### THE TASK
The answer must be every record below, repeated exactly.
□ □ □ □ □ □ □
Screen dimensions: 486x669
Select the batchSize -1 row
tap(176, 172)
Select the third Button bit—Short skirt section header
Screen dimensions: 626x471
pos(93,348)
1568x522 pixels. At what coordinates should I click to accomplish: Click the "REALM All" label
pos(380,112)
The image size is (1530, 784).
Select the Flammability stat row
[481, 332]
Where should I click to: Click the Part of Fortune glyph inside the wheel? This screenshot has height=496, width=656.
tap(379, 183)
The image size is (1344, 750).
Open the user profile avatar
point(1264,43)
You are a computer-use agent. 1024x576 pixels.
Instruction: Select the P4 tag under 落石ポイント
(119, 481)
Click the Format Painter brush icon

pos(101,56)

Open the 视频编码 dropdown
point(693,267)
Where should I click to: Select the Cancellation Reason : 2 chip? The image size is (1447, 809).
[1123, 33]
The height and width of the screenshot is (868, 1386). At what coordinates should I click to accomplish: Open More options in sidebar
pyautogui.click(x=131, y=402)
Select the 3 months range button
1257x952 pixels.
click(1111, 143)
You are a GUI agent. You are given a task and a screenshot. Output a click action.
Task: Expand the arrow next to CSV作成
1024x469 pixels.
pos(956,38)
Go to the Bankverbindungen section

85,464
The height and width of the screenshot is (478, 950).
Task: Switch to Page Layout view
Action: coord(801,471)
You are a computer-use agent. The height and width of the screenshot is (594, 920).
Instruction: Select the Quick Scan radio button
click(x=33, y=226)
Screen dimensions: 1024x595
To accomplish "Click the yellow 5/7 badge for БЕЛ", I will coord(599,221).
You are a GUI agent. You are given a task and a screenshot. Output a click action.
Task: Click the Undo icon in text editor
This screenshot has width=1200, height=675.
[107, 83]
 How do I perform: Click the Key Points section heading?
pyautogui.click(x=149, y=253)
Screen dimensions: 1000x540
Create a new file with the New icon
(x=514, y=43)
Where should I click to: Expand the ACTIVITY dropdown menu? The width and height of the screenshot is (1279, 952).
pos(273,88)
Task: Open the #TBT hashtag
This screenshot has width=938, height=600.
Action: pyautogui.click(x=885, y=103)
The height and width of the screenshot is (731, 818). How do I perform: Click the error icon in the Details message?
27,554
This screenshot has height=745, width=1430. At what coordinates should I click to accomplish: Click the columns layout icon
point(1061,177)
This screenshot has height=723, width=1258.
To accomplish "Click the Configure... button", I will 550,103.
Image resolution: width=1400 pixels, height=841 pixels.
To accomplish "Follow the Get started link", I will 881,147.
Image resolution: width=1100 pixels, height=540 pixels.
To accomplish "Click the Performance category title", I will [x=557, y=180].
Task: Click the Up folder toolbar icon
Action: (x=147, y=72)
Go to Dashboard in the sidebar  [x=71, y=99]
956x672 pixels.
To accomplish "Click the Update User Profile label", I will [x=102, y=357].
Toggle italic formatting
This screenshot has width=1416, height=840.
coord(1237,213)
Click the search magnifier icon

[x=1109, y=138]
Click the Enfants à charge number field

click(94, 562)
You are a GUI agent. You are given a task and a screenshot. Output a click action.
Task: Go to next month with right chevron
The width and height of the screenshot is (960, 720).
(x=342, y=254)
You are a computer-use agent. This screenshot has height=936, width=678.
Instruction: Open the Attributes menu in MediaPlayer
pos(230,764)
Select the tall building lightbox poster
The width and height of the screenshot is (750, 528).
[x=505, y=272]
□ □ □ □ □ □ □
### EXPECTED OUTPUT
Screen dimensions: 486x669
Select the batchSize -1 row
tap(176, 172)
Select the third Button bit—Short skirt section header
Screen dimensions: 626x471
pos(93,348)
1568x522 pixels. At what coordinates should I click to accomplish: Click the "REALM All" label
pos(380,112)
The image size is (1530, 784).
Select the Flammability stat row
[481, 332]
Where should I click to: Click the Part of Fortune glyph inside the wheel? This screenshot has height=496, width=656.
tap(379, 183)
The image size is (1344, 750).
Open the user profile avatar
point(1264,43)
You are a computer-use agent. 1024x576 pixels.
Instruction: Select the P4 tag under 落石ポイント
(119, 481)
Click the Format Painter brush icon

pos(101,56)

Open the 视频编码 dropdown
point(693,267)
Where should I click to: Select the Cancellation Reason : 2 chip? The image size is (1447, 809).
[1123, 33]
The height and width of the screenshot is (868, 1386). At what coordinates should I click to accomplish: Open More options in sidebar
pyautogui.click(x=131, y=402)
Select the 3 months range button
1257x952 pixels.
click(1111, 143)
You are a GUI agent. You are given a task and a screenshot. Output a click action.
Task: Expand the arrow next to CSV作成
1024x469 pixels.
pos(956,38)
Go to the Bankverbindungen section

85,464
The height and width of the screenshot is (478, 950).
Task: Switch to Page Layout view
Action: coord(801,471)
You are a computer-use agent. The height and width of the screenshot is (594, 920).
Instruction: Select the Quick Scan radio button
click(x=33, y=226)
Screen dimensions: 1024x595
To accomplish "Click the yellow 5/7 badge for БЕЛ", I will coord(599,221).
You are a GUI agent. You are given a task and a screenshot. Output a click action.
Task: Click the Undo icon in text editor
This screenshot has width=1200, height=675.
[107, 83]
 How do I perform: Click the Key Points section heading?
pyautogui.click(x=149, y=253)
Screen dimensions: 1000x540
Create a new file with the New icon
(x=514, y=43)
Where should I click to: Expand the ACTIVITY dropdown menu? The width and height of the screenshot is (1279, 952).
pos(273,88)
Task: Open the #TBT hashtag
This screenshot has width=938, height=600.
Action: pyautogui.click(x=885, y=103)
The height and width of the screenshot is (731, 818). How do I perform: Click the error icon in the Details message?
27,554
This screenshot has height=745, width=1430. At what coordinates should I click to accomplish: Click the columns layout icon
point(1061,177)
This screenshot has height=723, width=1258.
To accomplish "Click the Configure... button", I will 550,103.
Image resolution: width=1400 pixels, height=841 pixels.
To accomplish "Follow the Get started link", I will 881,147.
Image resolution: width=1100 pixels, height=540 pixels.
To accomplish "Click the Performance category title", I will [x=557, y=180].
Task: Click the Up folder toolbar icon
Action: (x=147, y=72)
Go to Dashboard in the sidebar  [x=71, y=99]
956x672 pixels.
To accomplish "Click the Update User Profile label", I will [x=102, y=357].
Toggle italic formatting
This screenshot has width=1416, height=840.
coord(1237,213)
Click the search magnifier icon

[x=1109, y=138]
Click the Enfants à charge number field

click(94, 562)
You are a GUI agent. You are given a task and a screenshot. Output a click action.
Task: Go to next month with right chevron
The width and height of the screenshot is (960, 720).
(x=342, y=254)
You are a computer-use agent. This screenshot has height=936, width=678.
Instruction: Open the Attributes menu in MediaPlayer
pos(230,764)
Select the tall building lightbox poster
The width and height of the screenshot is (750, 528).
[x=505, y=272]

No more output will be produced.